Feeling financially secure is good. Being financially secure is better.

There was some good news in the 2013 Retirement Confidence Survey1 by the Employee Benefits Research Institute : 51% of respondents feel confident that they have enough money for a comfortable retirement. However, that headline statistic masks two concerning pieces of information. One is the “conflicted confidence” investors actually exhibit in the survey responses, as outlined by my colleague Rod Greenshields a few months ago on this blog.

The other is that it still leaves 49% of investors who say they are not confident that they have enough money for a comfortable retirement.

It’s clear that the retirement conversation needs to happen – and that it needs to change so that investors can rely on concrete facts, not feelings, about their financial security . Because at the end of the day, you can either afford your desired retirement lifestyle – or you can’t.

In our view at Russell, advisors are critical in this process of helping investors become engaged in their own future. Engaged so that they appreciate that living a desired retirement lifestyle requires more than a commitment to a dream. It requires a nest egg that has been diligently built and tracked over time, as well as an intelligent approach to drawing down that nest egg in retirement.

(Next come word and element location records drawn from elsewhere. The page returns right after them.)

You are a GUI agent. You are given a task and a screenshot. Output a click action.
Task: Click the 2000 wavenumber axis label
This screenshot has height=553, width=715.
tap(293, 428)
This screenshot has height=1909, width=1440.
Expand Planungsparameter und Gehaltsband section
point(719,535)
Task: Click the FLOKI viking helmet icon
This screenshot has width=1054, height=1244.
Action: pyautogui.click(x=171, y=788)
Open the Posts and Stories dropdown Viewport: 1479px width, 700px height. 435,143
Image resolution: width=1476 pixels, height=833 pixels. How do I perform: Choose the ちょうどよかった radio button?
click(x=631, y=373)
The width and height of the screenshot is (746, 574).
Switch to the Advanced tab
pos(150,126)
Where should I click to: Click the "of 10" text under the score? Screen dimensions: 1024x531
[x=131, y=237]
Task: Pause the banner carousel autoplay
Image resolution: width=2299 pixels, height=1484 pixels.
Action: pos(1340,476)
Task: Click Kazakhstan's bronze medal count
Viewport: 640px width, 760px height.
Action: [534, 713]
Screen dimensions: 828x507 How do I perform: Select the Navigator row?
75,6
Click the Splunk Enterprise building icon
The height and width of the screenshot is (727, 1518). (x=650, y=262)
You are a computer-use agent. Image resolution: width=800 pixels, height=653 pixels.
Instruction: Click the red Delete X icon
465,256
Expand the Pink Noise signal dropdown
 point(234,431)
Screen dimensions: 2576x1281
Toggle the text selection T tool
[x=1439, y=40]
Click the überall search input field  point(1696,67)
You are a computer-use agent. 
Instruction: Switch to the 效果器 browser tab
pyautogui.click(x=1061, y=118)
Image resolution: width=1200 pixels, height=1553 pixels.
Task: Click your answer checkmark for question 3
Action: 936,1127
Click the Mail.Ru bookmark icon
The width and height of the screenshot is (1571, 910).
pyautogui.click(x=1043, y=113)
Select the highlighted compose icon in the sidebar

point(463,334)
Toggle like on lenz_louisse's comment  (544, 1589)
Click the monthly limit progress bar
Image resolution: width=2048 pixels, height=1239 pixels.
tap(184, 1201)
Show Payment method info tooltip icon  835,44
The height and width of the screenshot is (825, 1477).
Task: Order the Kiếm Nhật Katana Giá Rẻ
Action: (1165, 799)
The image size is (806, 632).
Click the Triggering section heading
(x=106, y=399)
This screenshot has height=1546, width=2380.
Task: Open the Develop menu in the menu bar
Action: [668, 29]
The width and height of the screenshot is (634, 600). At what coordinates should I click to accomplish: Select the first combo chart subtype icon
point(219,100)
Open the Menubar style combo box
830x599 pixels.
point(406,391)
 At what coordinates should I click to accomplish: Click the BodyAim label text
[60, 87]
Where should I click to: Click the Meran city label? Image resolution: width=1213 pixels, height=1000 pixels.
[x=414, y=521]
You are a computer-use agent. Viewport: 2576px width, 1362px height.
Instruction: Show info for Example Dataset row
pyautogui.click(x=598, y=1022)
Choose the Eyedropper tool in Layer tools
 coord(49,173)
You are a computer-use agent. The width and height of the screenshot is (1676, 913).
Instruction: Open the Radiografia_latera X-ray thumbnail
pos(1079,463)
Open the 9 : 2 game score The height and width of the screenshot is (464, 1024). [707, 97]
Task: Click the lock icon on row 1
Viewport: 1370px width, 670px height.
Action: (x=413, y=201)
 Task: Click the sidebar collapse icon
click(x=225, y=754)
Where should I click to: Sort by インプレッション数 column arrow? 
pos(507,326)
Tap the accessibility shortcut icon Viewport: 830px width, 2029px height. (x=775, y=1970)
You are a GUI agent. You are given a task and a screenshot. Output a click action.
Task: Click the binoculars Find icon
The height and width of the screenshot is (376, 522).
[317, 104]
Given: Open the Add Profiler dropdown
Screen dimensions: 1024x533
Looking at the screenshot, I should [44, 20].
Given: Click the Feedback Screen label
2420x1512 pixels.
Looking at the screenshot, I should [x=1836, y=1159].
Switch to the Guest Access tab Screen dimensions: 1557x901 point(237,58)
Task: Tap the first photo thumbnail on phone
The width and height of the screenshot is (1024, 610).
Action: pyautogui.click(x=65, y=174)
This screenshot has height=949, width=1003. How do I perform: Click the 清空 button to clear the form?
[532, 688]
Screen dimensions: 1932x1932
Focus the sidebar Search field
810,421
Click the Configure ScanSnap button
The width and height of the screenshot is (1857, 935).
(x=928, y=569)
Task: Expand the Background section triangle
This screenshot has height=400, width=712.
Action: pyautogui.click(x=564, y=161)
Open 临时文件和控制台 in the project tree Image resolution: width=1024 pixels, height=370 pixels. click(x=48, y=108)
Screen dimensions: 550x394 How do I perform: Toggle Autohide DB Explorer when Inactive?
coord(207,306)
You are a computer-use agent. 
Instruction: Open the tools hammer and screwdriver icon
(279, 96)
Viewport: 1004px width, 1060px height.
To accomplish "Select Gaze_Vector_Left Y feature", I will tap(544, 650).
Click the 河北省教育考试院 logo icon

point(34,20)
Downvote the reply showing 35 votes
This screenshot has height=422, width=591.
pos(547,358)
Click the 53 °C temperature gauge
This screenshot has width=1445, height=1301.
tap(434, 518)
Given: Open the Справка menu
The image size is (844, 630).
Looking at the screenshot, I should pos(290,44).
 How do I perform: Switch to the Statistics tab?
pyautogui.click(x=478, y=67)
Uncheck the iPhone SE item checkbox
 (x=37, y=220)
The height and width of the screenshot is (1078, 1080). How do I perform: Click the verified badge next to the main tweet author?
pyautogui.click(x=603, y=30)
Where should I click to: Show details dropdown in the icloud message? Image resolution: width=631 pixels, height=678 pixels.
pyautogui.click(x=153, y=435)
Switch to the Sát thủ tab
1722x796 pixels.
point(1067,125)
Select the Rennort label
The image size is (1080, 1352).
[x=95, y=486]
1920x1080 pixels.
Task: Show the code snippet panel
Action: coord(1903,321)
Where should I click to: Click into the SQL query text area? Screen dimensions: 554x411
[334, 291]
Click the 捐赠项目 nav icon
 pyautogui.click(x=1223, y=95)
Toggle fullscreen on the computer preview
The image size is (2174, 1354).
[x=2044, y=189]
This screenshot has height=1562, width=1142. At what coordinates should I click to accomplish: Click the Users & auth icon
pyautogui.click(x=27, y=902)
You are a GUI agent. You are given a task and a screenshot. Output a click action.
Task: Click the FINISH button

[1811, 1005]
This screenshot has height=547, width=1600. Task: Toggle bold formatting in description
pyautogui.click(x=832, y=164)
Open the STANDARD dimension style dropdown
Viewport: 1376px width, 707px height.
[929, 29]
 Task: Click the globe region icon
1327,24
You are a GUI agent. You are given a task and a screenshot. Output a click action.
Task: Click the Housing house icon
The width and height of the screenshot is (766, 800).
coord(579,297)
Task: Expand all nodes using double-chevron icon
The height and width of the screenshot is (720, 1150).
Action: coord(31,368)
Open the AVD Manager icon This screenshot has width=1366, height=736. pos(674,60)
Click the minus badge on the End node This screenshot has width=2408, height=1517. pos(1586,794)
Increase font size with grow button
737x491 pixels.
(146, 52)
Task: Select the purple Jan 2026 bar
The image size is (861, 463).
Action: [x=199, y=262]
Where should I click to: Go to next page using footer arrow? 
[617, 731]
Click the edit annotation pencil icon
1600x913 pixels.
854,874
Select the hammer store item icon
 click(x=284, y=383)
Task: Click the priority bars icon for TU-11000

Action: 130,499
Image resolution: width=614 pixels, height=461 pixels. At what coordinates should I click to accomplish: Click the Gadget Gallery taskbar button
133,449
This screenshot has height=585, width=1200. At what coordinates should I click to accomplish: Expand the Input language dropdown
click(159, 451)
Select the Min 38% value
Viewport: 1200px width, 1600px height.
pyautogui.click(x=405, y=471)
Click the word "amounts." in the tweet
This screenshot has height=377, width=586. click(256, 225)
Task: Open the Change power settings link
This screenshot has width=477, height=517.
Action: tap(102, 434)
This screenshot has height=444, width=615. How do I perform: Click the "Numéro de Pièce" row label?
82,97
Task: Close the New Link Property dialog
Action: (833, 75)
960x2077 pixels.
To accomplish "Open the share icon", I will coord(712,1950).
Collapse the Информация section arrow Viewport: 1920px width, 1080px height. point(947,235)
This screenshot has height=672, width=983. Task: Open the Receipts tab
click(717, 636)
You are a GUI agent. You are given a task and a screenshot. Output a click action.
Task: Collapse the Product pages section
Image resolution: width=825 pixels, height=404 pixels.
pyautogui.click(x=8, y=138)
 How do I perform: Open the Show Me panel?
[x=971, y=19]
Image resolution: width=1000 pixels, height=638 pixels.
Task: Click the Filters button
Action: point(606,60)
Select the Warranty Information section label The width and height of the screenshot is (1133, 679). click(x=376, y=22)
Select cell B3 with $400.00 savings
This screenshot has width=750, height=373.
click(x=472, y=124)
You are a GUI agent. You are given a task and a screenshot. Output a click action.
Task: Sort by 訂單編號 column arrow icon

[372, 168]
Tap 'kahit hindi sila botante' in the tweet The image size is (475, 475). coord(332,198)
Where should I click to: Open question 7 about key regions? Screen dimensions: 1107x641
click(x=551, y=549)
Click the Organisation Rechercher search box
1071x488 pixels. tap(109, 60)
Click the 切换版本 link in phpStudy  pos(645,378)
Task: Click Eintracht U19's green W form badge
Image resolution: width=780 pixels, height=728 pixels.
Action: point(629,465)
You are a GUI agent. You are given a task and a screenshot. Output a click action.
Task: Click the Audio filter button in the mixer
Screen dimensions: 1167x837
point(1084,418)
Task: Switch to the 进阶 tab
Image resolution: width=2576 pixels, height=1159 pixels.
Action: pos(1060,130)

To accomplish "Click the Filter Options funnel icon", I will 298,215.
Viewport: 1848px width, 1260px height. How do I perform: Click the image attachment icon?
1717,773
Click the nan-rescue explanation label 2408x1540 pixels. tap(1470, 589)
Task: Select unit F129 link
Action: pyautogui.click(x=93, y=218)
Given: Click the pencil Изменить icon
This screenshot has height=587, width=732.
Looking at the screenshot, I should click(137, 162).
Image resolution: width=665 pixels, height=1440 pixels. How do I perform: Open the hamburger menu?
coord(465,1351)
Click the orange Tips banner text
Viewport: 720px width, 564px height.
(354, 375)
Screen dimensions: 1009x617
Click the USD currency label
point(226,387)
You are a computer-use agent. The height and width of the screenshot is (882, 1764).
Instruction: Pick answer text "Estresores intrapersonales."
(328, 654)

So, what are some steps you can take to help get clients engaged in viewing their financial-security-as-fact? In our view, there are four key steps:

  1. Help clients identify their important numbers
    Certain numbers and concepts matter in life – and gain importance with age. The earlier you can help clients identify the numbers that can impact their retirement plans, the more options they’re likely to have later in life.
  2. Help clients assess their current financial wellness
    Help clients get a more precise picture of where their nest egg stands today relative to the dreams they have for the future.
  3. Help clients pinpoint decisions they can commit to now
    It’s easy to think that you can change behaviors in the future. But changing today can have a bigger impact. Help clients determine which changes they can make today that have the potential to put them in a better place when it really matters most.
  4. Help clients commit to ongoing financial check-ups
    Engagement in retirement planning isn’t a one-and-done initiative. Help your clients create an ongoing check-up routine. A bit like the routine of daily teeth brushing and regular dentist visits.

We’ll cover each of these four activities over the next year in our quarterly Investor newsletter and this blog, starting with the first step.

Step 1: Helping clients identify their important numbers

Some numbers matter more than others when planning for a fulfilling retirement. The most recent edition of Investor includes some ideas that can serve as a starting point for your conversations with clients – whether they’re building their wealth, preserving their wealth just before retirement, or are already in retirement.

Building, preserving, or spending wealth chart

Consider sending the newsletter to your clients in advance of your next meeting to give them time to think about these questions and be engaged in the process. When you meet, discuss the implications of each number for their overall retirement readiness. By doing so, you can help clients feel more in control of their plan for the future.

The bottom line

Retirement planning is understandably overwhelming to many clients. Helping them break it down into more manageable, repeatable steps is one way to help increase their engagement in the process.

Get started by using the latest edition of the Investor newsletter to help clients identify their important numbers.

1 2013 Retirement Confidence Survey, Employee Benefits Research Institute.